==== Document excerpt ====
How to insert a character after every 2 characters in a string

Question

Is there a pythonic way to insert an element into every 2nd element in a string?

I have a string: 'aabbccdd' and I want the end result to be 'aa-bb-cc-dd'.

I am not sure how I would go about doing that.

In more recent Python versions, you can do addr[::-1].hex(':') if you are doing this to create a hex string for a MAC address. Thanks to nocomment for pointing this out (in a comment) below. — Josiah Yoder
– Josiah Yoder, Commented Feb 25 at 15:51

SilentGhost · Accepted Answer · 2010-07-15 18:21:08Z

78

>>> s = 'aabbccdd'
>>> '-'.join(s[i:i+2] for i in range(0, len(s), 2))
'aa-bb-cc-dd'

answered Jul 15, 2010 at 18:21

SilentGhost

322k67 gold badges312 silver badges294 bronze badges

Sign up to request clarification or add additional context in comments.

3 Comments

Hamish Grubijan Over a year ago

What about sequences of odd length?

jsbueno Over a year ago

I consider this more pythonic than the zip voodoo in the aproved answer. The fact thet you don't need to use range(len(string)) in for loops in python, does not mean one have to go to invent crazy things just to avoid it.

SilentGhost Over a year ago

@hamish: it keeps last character in and inserts a hyphen in front of it. Is it not a desired behaviour?

kennytm · Accepted Answer · 2010-07-15 18:30:55Z

60

Assume the string's length is always an even number,

>>> s = '12345678'
>>> t = iter(s)
>>> '-'.join(a+b for a,b in zip(t, t))
'12-34-56-78'

The t can also be eliminated with

>>> '-'.join(a+b for a,b in zip(s[::2], s[1::2]))
==== Supplied material ====
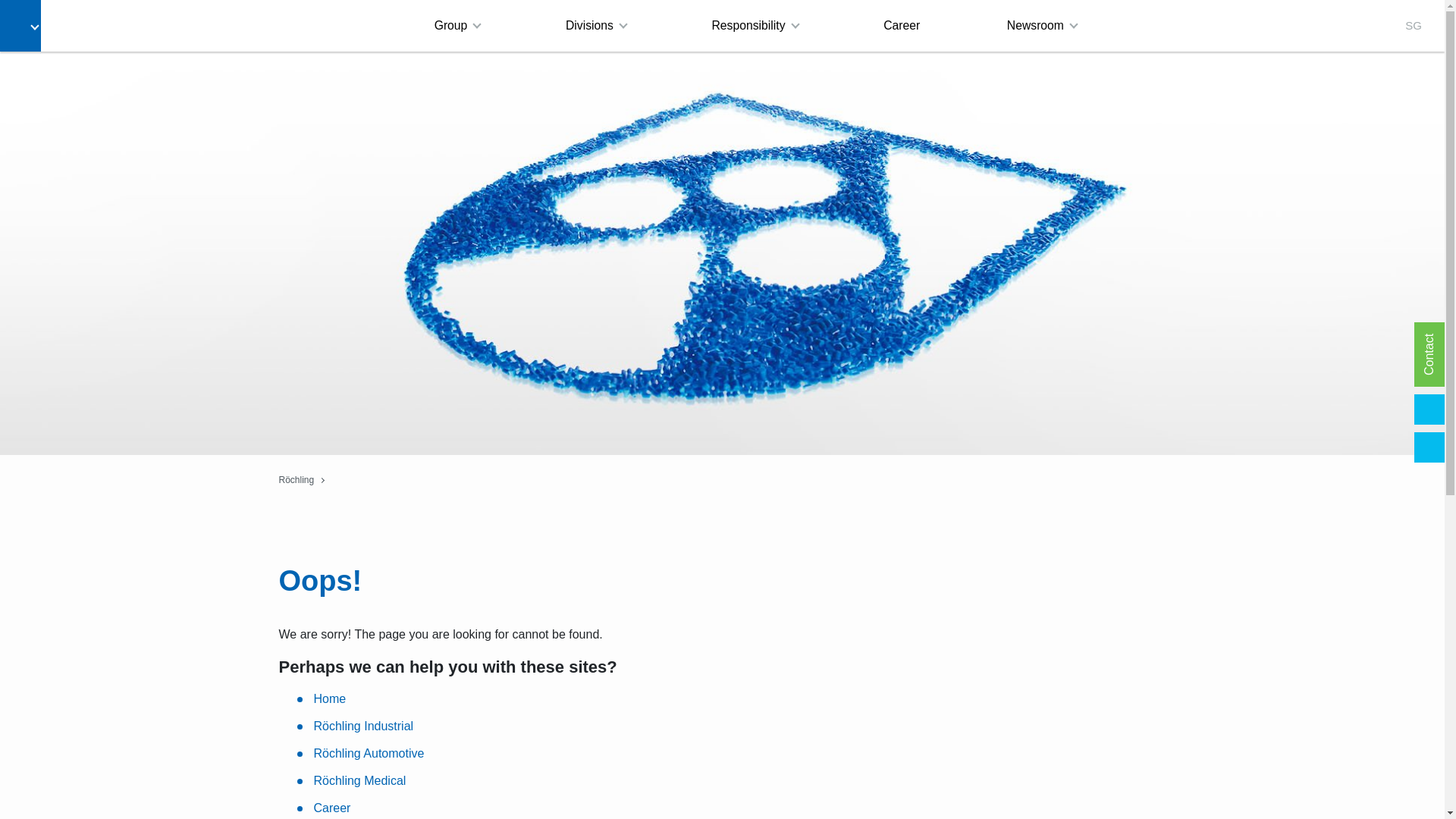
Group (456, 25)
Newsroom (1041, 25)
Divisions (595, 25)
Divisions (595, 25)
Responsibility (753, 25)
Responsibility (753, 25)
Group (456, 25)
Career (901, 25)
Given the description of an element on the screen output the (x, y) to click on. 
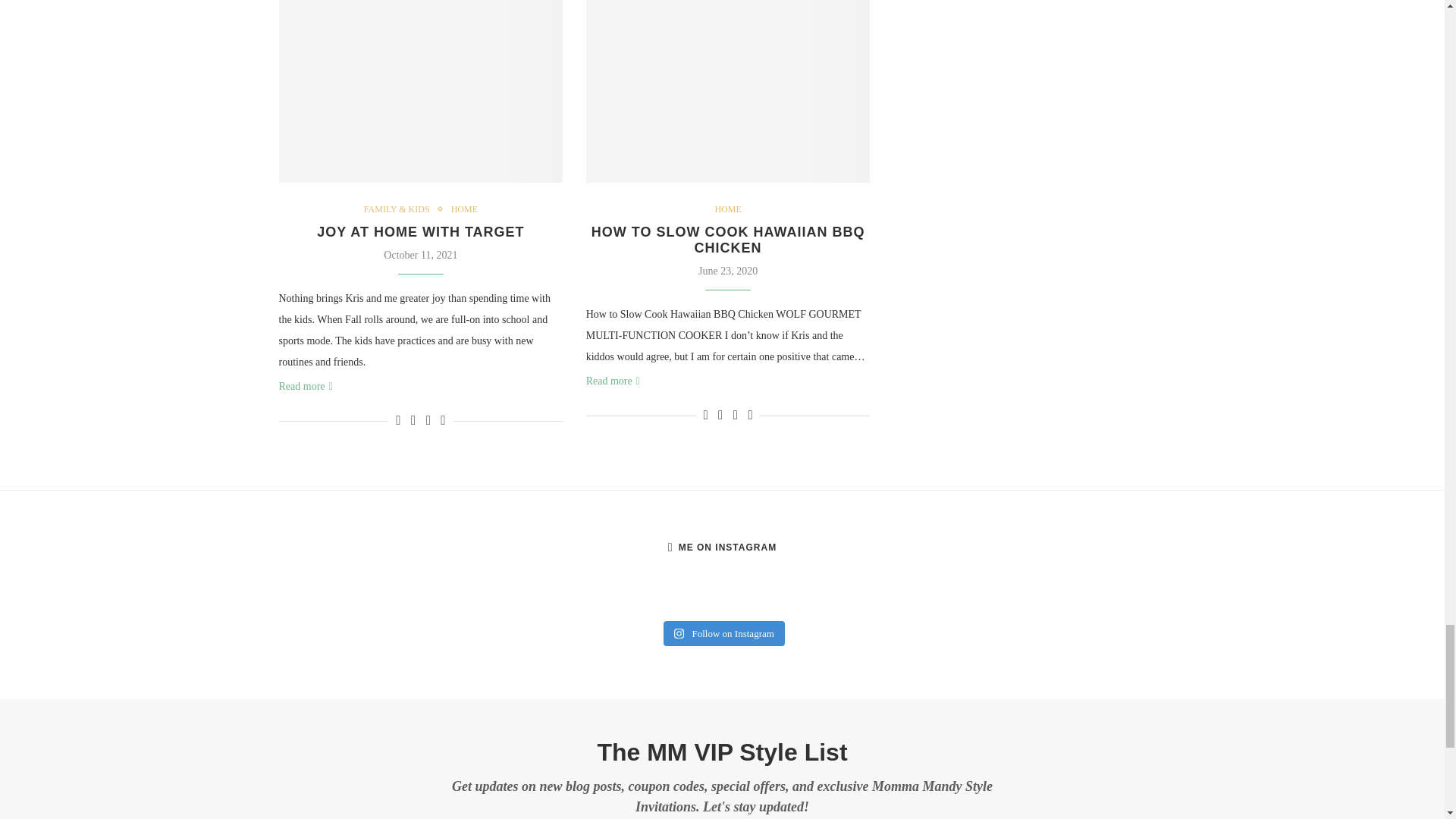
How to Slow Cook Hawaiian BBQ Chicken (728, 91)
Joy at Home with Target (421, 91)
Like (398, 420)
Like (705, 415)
====
==== Supplied material ====
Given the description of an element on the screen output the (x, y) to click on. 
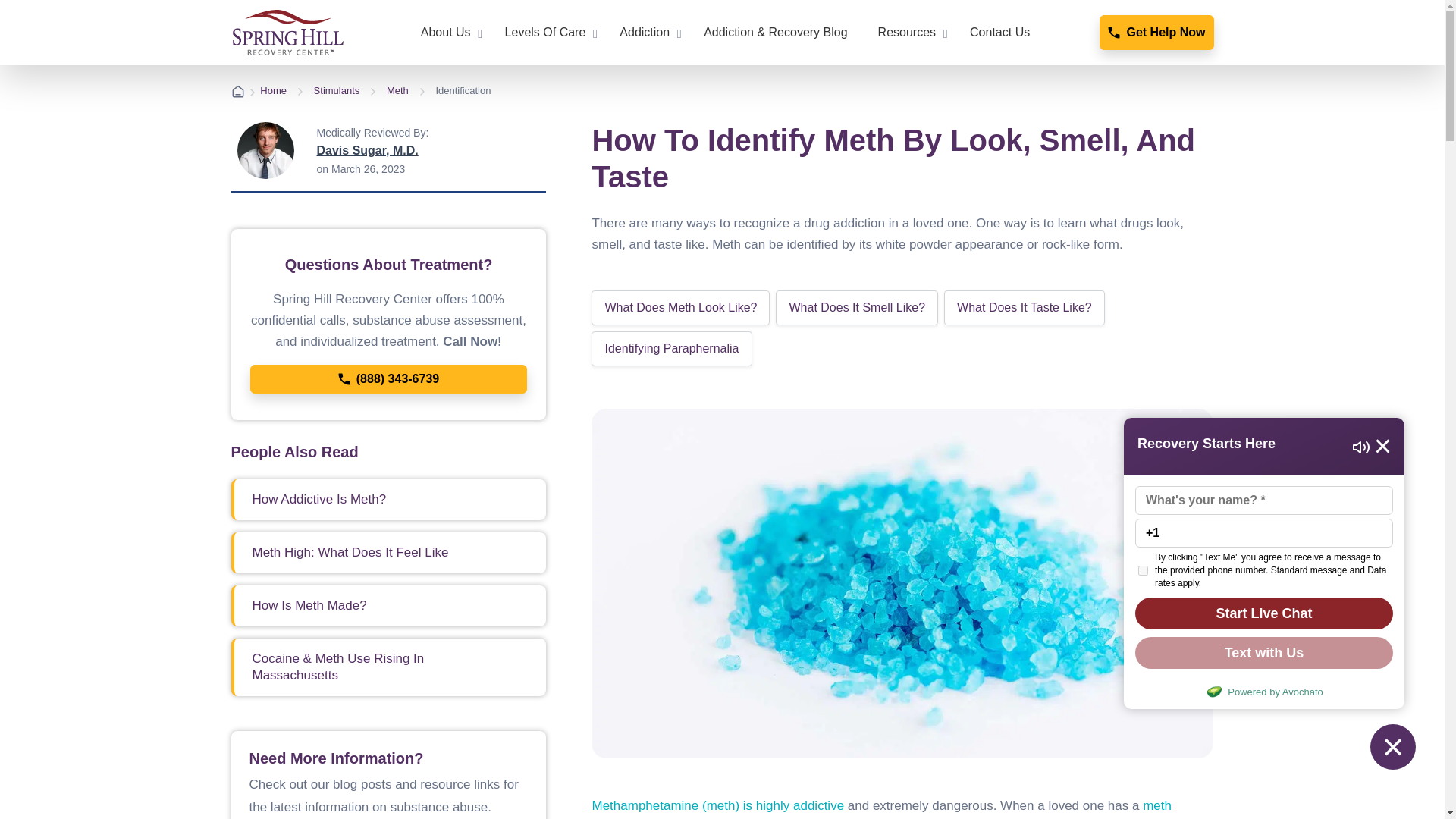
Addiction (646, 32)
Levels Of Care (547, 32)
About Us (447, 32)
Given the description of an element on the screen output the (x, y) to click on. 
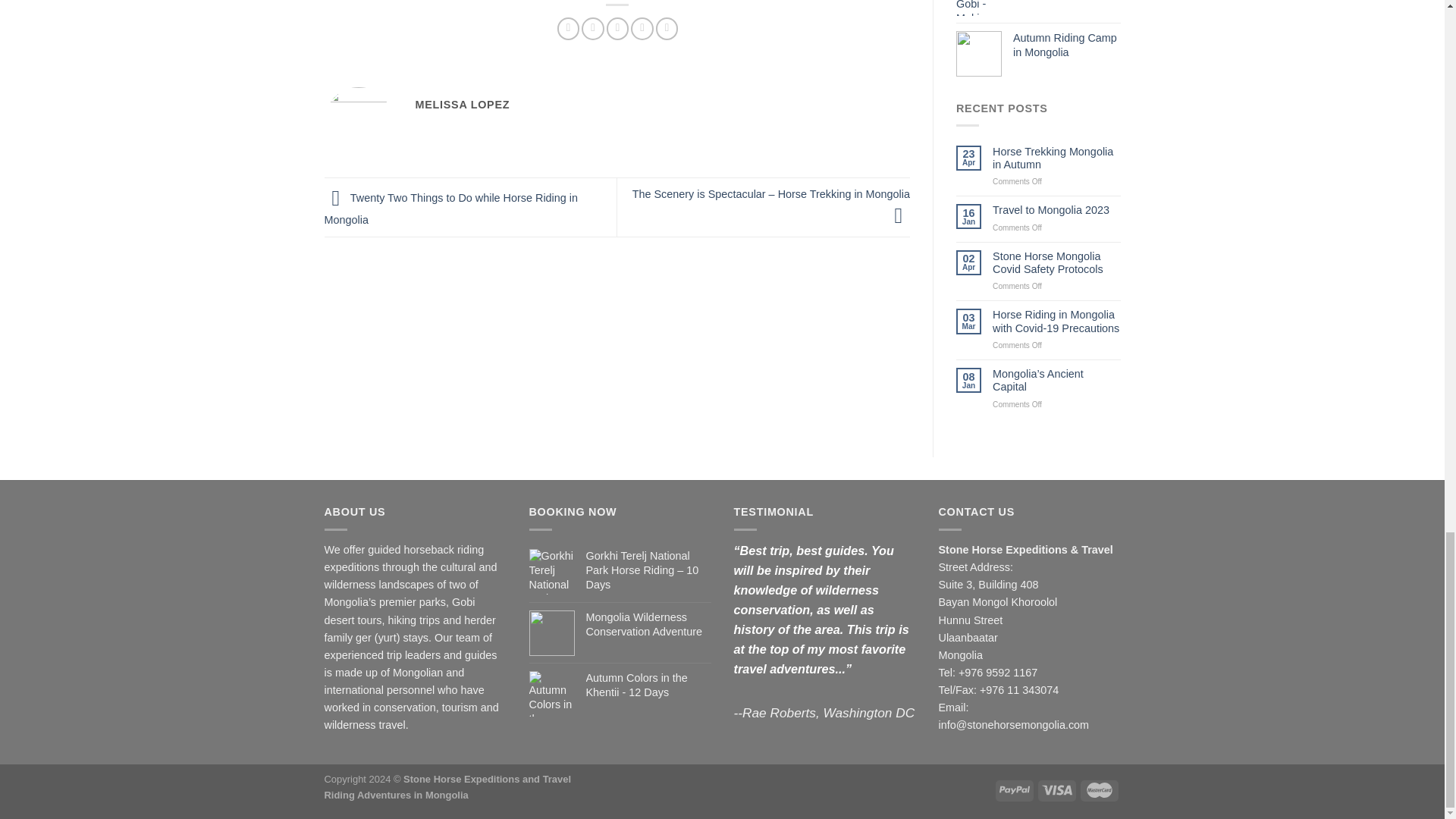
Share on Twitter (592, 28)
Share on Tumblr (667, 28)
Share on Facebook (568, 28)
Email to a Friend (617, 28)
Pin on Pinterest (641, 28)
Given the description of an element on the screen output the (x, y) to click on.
====
==== Supplied material ====
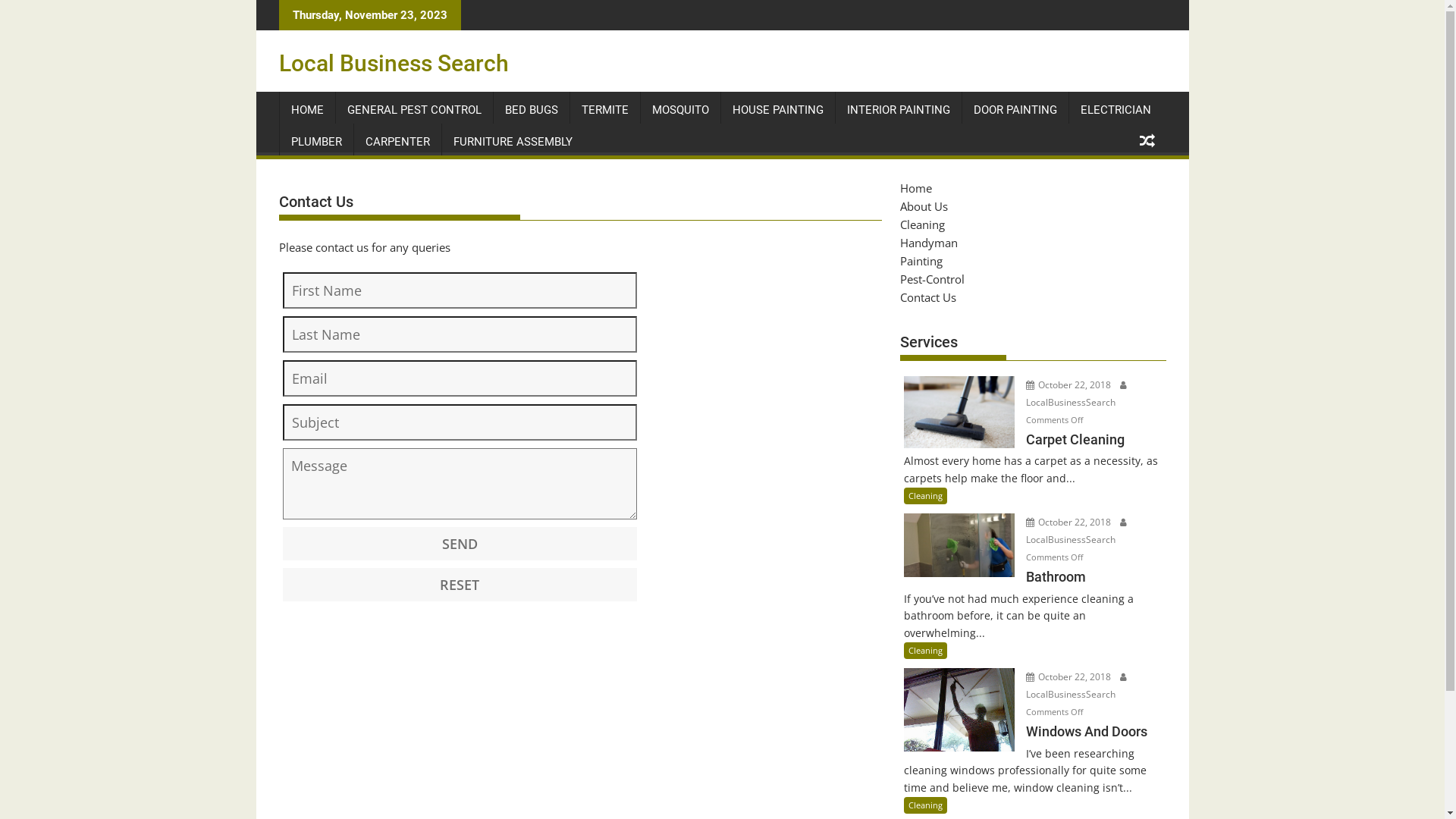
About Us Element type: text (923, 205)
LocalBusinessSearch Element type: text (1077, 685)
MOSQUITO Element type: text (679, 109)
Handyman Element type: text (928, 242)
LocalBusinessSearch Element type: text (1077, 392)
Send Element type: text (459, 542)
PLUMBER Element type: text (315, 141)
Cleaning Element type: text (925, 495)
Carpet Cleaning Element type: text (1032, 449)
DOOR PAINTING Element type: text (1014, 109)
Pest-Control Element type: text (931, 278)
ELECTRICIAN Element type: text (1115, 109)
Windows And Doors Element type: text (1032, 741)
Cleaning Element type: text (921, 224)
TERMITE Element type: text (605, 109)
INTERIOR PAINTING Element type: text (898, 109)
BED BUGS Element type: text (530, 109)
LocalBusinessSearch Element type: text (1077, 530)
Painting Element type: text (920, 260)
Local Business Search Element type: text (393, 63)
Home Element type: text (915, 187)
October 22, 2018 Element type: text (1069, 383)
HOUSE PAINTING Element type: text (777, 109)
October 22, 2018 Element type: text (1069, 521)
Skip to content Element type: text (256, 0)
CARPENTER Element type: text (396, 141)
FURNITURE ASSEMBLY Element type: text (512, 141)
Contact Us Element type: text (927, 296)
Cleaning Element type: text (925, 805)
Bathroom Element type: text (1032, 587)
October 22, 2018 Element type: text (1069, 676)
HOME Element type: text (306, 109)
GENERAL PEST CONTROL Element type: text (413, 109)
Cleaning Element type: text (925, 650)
====
- [Given instruction 1] In the forum thread on inserting a character after every two characters in a string, what does SilentGhost say his approach does with a string of odd length?
- [Given instruction 2] Retype the passage of the forum thread on inserting a character after every two characters in a string between "I have a string: 'aabbccdd'" and "range(0, len(s), 2))", inclusive.
- [Given instruction 3] Continue the forum thread on inserting a character after every two characters in a string from the point where it stops.

- [Written response 1] It keeps the last character and inserts a hyphen in front of it.

- [Written response 2]
I have a string: 'aabbccdd' and I want the end result to be 'aa-bb-cc-dd'.

I am not sure how I would go about doing that.

In more recent Python versions, you can do addr[::-1].hex(':') if you are doing this to create a hex string for a MAC address. Thanks to nocomment for pointing this out (in a comment) below. — Josiah Yoder
– Josiah Yoder, Commented Feb 25 at 15:51

SilentGhost · Accepted Answer · 2010-07-15 18:21:08Z

78

>>> s = 'aabbccdd'
>>> '-'.join(s[i:i+2] for i in range(0, len(s), 2))

- [Written response 3]
'12-34-56-78'

The algorithm is to group the string into pairs, then join them with the - character.

The code is written like this. Firstly, it is split into odd digits and even digits.

>>> s[::2], s[1::2]
('1357', '2468')

Then the zip function is used to combine them into an iterable of tuples.

>>> list( zip(s[::2], s[1::2]) )
[('1', '2'), ('3', '4'), ('5', '6'), ('7', '8')]

But tuples aren't what we want. This should be a list of strings. This is the purpose of the list comprehension

>>> [a+b for a,b in zip(s[::2], s[1::2])]
['12', '34', '56', '78']

Finally we use str.join() to combine the list.

>>> '-'.join(a+b for a,b in zip(s[::2], s[1::2]))
'12-34-56-78'

The first piece of code is the same idea, but consumes less memory if the string is long.

edited Jul 15, 2010 at 18:30

answered Jul 15, 2010 at 18:19

kennytm

526k110 gold badges1.1k silver badges1k bronze badges

2 Comments

root Over a year ago

Can you explain the zip part? What is that doing?

kennytm Over a year ago

@Ham: The last character will be gone.

Peter Hansen · Accepted Answer · 2020-12-11 02:47:34Z

8

I tend to rely on a regular expression for this, as it seems less verbose and is usually faster than all the alternatives. Aside from having to face down the conventional wisdom regarding regular expressions, I'm not sure there's a drawback.

>>> s = 'aabbccdd'
>>> '-'.join(re.findall('..', s))
'aa-bb-cc-dd'

This version is strict about actual pairs though:

>>> t = s + 'e'
>>> '-'.join(re.findall('..', t)) 
'aa-bb-cc-dd'

... so with a tweak you can be tolerant of odd-length strings:

>>> '-'.join(re.findall('..?', t))
'aa-bb-cc-dd-e'

Usually you're doing this more than once, so maybe get a head start by creating a shortcut ahead of time:

PAIRS = re.compile('..').findall

out = '-'.join(PAIRS(in))

Or what I would use in real code:

def rejoined(src, sep='-', _split=re.compile('..').findall):
    return sep.join(_split(src))

>>> rejoined('aabbccdd', sep=':')
'aa:bb:cc:dd'

I use something like this from time to time to create MAC address representations from 6-byte binary input:

>>> addr = b'\xdc\xf7\x09\x11\xa0\x49'
>>> rejoined(addr[::-1].hex(), sep=':')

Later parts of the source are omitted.